**Task directions**
Please quote the data word for word, starting with the line that contains "You are a computer-use" and continuing through the line that contains "Action: 175,170".

**Provided records**
....

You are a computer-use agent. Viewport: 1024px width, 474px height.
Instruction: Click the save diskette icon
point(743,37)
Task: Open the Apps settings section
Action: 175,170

....

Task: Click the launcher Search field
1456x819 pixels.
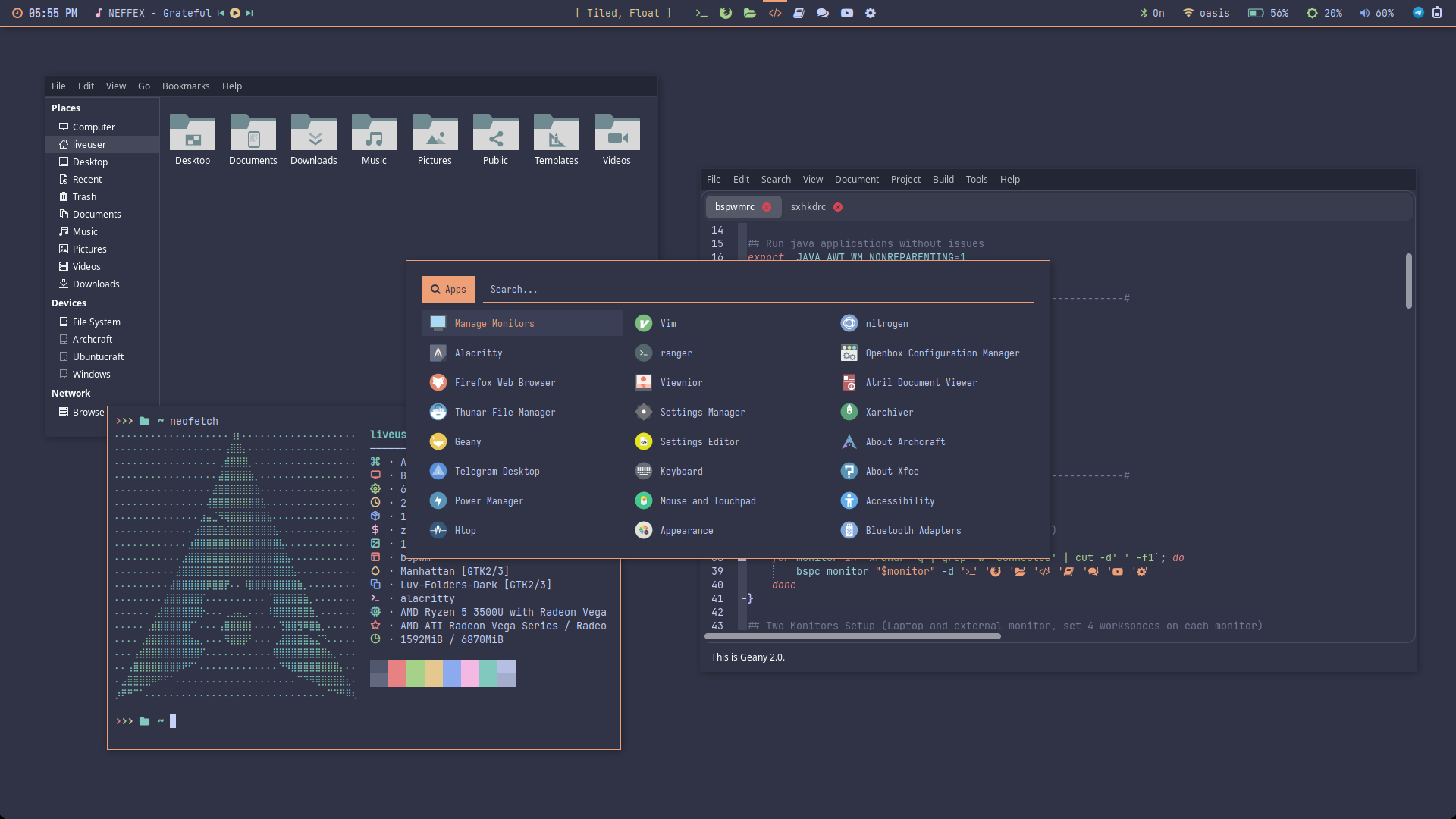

....

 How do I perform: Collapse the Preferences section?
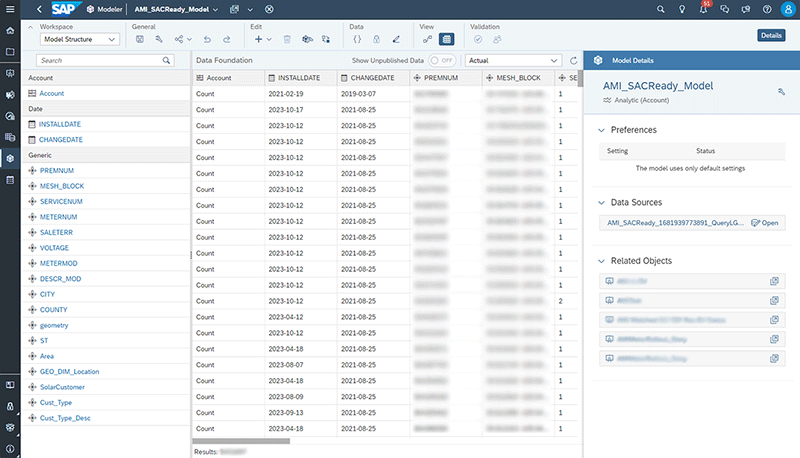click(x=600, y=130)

....

**Solution below**
You are a computer-use agent. Viewport: 1024px width, 474px height.
Instruction: Click the save diskette icon
point(743,37)
Task: Open the Apps settings section
Action: 175,170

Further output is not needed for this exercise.